--- Extracted information ---
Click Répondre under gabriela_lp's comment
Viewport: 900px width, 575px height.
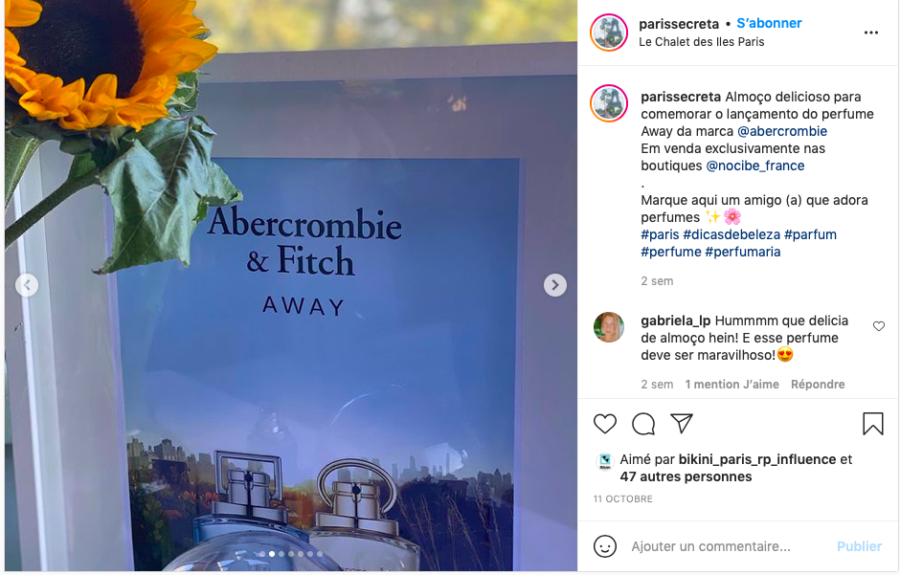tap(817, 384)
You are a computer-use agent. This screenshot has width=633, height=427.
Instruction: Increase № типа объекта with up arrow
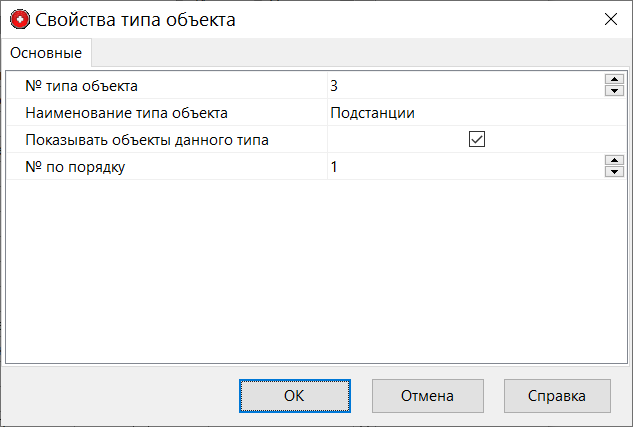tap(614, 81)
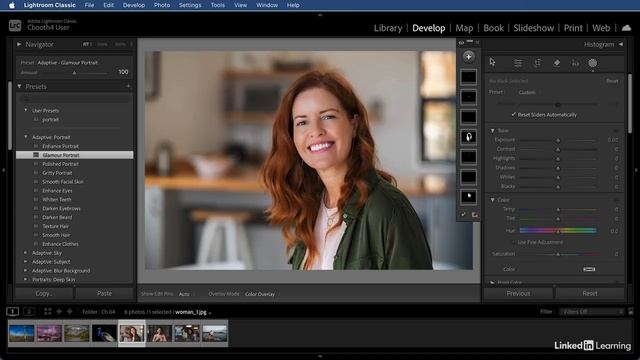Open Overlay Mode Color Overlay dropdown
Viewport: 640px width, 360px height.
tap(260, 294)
---
--- Extracted information ---
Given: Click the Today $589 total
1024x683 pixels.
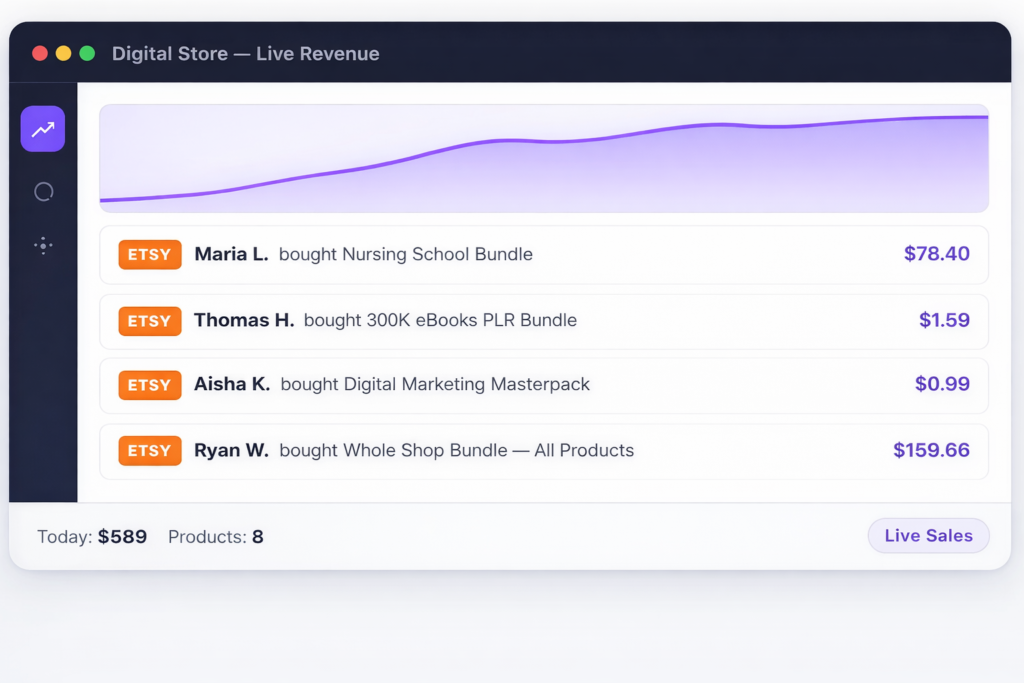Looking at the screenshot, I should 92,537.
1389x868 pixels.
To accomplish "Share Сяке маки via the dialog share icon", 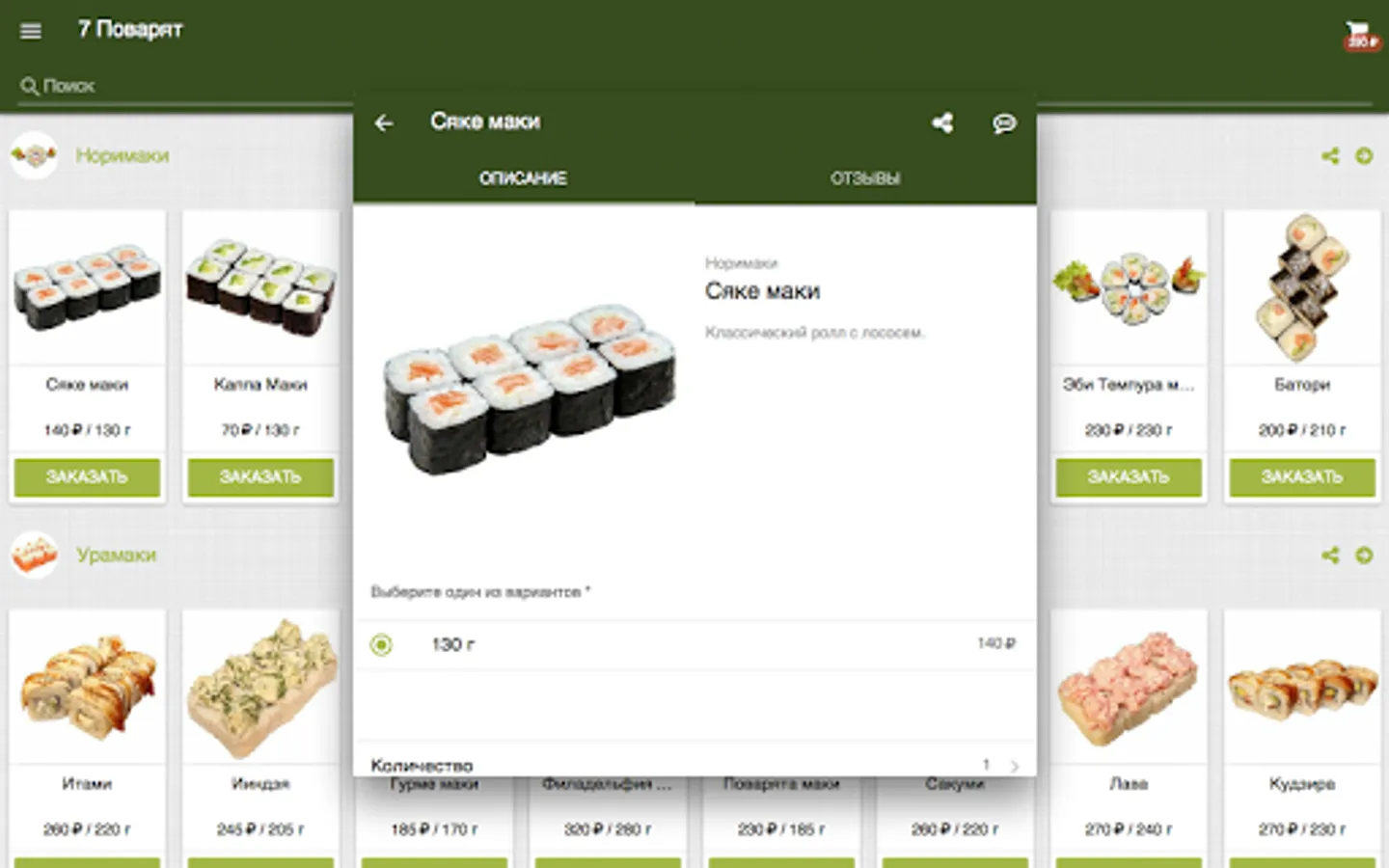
---
--- Extracted information ---
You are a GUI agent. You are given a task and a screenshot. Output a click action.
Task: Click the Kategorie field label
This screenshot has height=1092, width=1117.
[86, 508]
---
### Problem requirements
Search the entries above for the string "agent". Copy each line that holds it.

### Result of this task
You are a computer-use agent. This screenshot has width=633, height=427.
You are a GUI agent. You are given a task and a screenshot. Output a click action.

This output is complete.